JSONlite – A self-contained, serverless, zero-configuration, JSON document store

_pgmf · on Sept 22, 2015

If you want a real self-contained, serverless, zero-config JSON document store, try UnQLite or the new SQLite JSON extension. I've written about both of them on my blog if you're curious:

* http://charlesleifer.com/blog/introduction-to-the-fast-new-u...

* http://charlesleifer.com/blog/using-the-sqlite-json-extensio...

NelsonMinar · on Sept 22, 2015

That JSON1 extension for SQLite looks very promising. Thanks for the writeup!
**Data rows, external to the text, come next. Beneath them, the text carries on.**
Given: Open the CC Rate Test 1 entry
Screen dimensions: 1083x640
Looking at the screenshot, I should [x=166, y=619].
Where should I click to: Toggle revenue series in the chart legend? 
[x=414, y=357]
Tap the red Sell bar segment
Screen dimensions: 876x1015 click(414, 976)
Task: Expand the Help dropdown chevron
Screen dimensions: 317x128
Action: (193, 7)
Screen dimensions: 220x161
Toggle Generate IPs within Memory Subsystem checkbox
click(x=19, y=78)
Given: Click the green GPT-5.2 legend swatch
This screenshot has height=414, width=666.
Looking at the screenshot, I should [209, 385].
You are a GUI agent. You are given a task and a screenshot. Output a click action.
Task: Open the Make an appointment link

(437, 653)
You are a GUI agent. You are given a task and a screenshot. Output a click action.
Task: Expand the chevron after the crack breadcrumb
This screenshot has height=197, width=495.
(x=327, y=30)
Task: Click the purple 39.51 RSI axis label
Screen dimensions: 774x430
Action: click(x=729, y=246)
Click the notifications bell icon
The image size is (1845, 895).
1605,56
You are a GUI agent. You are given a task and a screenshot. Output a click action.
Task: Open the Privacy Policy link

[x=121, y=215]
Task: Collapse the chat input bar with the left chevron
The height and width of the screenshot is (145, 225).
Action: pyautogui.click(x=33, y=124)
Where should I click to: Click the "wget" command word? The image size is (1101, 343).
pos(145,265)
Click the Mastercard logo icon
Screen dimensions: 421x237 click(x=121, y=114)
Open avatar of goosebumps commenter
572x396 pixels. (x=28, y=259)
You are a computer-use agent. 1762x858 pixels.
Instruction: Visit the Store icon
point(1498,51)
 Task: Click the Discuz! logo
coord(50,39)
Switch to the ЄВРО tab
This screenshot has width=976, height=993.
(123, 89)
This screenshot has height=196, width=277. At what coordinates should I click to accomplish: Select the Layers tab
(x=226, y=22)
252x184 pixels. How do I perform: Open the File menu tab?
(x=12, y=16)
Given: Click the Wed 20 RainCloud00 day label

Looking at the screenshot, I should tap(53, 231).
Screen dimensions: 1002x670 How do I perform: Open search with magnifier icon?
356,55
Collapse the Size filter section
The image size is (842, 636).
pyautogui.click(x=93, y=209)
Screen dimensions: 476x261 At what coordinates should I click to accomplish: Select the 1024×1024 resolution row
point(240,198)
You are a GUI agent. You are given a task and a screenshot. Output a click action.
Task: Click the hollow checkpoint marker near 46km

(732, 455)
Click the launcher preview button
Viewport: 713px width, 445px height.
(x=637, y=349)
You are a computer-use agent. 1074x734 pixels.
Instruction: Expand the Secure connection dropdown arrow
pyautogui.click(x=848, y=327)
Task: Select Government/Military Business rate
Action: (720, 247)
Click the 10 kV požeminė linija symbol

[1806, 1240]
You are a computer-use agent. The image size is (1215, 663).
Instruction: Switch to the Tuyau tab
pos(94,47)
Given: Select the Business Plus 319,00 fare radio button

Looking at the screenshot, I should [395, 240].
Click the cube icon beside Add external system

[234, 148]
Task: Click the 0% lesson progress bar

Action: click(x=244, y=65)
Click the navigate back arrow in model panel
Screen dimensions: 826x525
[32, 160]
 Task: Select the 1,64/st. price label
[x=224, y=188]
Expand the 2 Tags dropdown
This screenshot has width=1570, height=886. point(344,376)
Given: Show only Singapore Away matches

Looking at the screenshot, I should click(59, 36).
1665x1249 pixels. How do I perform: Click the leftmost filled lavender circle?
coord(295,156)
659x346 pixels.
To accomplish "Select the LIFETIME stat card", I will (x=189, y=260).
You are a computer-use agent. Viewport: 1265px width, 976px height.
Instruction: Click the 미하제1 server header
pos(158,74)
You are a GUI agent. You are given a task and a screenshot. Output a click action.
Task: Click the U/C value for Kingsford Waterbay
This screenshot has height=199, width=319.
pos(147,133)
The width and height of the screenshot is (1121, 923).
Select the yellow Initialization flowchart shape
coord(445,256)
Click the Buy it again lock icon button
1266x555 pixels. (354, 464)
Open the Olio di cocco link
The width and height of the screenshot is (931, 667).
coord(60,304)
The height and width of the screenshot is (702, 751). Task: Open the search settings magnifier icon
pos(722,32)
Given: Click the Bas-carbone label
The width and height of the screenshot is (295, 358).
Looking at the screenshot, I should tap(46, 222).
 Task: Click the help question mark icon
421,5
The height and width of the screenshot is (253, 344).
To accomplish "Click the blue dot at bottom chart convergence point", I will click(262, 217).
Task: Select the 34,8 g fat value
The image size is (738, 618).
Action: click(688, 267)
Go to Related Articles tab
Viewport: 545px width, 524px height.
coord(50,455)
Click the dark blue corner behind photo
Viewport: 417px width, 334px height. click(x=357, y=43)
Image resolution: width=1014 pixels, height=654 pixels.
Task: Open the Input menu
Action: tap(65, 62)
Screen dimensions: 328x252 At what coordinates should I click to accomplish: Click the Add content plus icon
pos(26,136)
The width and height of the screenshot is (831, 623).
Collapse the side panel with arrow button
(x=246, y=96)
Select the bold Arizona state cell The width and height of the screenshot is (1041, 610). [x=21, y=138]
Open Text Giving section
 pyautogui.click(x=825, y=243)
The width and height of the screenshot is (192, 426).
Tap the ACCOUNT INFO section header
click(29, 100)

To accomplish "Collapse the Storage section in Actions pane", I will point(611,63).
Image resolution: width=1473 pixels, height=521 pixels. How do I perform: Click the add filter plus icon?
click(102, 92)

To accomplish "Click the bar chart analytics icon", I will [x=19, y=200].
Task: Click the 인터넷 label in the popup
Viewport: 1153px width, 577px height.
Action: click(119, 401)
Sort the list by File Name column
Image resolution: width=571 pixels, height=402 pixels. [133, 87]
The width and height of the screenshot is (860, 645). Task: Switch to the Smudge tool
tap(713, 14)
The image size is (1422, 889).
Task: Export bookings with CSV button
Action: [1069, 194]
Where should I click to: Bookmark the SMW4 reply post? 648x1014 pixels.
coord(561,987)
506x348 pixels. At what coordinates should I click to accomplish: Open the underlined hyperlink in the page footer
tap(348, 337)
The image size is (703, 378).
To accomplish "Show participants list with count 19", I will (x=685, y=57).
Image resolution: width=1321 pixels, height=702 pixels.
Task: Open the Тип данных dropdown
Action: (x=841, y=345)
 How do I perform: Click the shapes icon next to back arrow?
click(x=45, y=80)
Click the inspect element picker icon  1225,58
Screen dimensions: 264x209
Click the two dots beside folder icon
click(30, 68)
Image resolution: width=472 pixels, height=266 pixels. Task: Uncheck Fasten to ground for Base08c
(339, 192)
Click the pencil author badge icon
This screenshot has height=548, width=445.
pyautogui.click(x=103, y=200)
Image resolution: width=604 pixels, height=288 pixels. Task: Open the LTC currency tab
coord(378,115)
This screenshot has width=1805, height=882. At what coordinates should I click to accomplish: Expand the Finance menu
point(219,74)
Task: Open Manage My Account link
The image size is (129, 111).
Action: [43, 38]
amyjess · on Sept 22, 2015

Those both look wonderful.

Thank you!

sqrt17 · on Sept 22, 2015

There are several use cases where this is a sure-fire way of shooting yourself in the foot:

* if you have many records (i.e. more than a couple hundred), the file system will have a lot of work to do and the whole thing becomes sluggish

* if you want to query the data by content, there's nothing that gives you sublinear search capability here

* it's not easily possible to modify data under this scheme. If you add that functionality, you'll have the familiar choice between race conditions and added complexity. Having said that, if you don't modify the data you can also remove the store and just use the data itself (maybe encrypted if you need that) instead of the key.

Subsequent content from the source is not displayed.